It has been 15 years since my whole family has been back to the Philippines for Christmas. We all miss spending time with all of our relatives and loved ones during this most important holiday for Filipino Catholics. When the cousins were little, our family would gather at my Lola's compound in Makati for Christmas Eve. Sometimes we would all go to Simbang Gabi [Midnight Mass] together, but no matter what, we all came back for Noche Buena [Christmas Eve dinner] and opened our presents together.
One of the things I miss most about the tradition of going to Simbang Gabi is fresh bibingka and puto bumbong. I remember being hurried up the church steps after I stopped to smell the yumminess wafting from the street vendors' carts just outside church. I remember fidgeting more than usual during Mass, knowing that these treats were waiting just beyond the heavy gilded doors.

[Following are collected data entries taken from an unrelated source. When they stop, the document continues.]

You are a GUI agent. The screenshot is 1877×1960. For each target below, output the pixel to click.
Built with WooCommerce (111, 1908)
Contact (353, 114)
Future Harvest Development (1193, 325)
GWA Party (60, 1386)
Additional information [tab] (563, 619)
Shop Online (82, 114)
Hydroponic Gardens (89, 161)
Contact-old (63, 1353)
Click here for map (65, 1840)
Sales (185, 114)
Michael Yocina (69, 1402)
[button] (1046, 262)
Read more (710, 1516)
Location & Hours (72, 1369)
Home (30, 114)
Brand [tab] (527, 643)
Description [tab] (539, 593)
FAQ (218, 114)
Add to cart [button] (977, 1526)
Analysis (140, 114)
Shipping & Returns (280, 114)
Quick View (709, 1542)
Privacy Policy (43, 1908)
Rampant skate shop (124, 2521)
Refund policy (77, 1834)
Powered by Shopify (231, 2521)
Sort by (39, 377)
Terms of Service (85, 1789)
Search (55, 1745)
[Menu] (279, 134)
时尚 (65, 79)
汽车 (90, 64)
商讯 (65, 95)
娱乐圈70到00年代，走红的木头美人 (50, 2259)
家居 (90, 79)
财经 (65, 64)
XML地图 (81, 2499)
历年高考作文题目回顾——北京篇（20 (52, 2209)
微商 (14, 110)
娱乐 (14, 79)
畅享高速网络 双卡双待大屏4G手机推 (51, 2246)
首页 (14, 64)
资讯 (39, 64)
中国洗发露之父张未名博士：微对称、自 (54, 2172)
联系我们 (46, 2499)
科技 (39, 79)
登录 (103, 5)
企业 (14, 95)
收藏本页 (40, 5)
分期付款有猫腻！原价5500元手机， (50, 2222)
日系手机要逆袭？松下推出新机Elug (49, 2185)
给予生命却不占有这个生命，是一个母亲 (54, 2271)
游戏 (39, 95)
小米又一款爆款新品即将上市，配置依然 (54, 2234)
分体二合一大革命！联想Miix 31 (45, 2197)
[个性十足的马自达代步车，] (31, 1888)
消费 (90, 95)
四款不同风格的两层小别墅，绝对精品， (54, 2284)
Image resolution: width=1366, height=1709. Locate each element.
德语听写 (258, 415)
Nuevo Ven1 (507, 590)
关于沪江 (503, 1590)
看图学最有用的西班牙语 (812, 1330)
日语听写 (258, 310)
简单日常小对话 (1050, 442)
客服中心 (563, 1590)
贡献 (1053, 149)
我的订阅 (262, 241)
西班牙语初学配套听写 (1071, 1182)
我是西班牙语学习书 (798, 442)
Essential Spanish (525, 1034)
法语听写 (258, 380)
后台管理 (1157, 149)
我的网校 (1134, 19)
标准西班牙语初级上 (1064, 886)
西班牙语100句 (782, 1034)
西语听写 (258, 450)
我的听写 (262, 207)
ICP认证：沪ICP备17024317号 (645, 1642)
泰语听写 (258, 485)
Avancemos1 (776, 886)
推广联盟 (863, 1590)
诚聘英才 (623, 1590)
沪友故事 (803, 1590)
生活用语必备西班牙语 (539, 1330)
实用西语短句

I can almost taste that heavenly first bite of piping hot bibingka. It was the best reward for living through a nearly two-hour Mass.
Christmas 1984 was particularly difficult for my parents. It was our first Christmas in the United States, far away from our relatives, loved ones, and sacred traditions. We were still navigating the social waters of our new country and we didn't know anyone very well. Our downstairs neighbors were kind enough to invite us over for Christmas dinner, but we felt like outsiders in their family celebration. We felt a little stranded; we were most certainly not home for Christmas.
After the party, we all went back upstairs and my mother turned on the Carpenters Christmas album. During this song, my mother suddenly got up and went to the bathroom. I crept up to find that she had left the door ajar, so I peeked in. She was crying into a towel.
This Christmas, my parents will be surrounded by our growing family and counting many blessings. My brother has just bought a new house and is in a healthy new relationship with a woman my mother actually likes. My sister and her husband are expecting a baby girl in February; their combined brood will number five kids. And of course, Dusty and I are bellying up to the festivities with our own wee-beastie-in-the-making. My brother has predicted that my sister and I will be fighting over turkey portions at Noche Buena. I think we should have a turkey just for the almost-four of us.
Although this song still conjures up sad memories for me, it no longer makes me weep openly. Much. Our family is making new memories and traditions, and redefining what it means to be home for Christmas.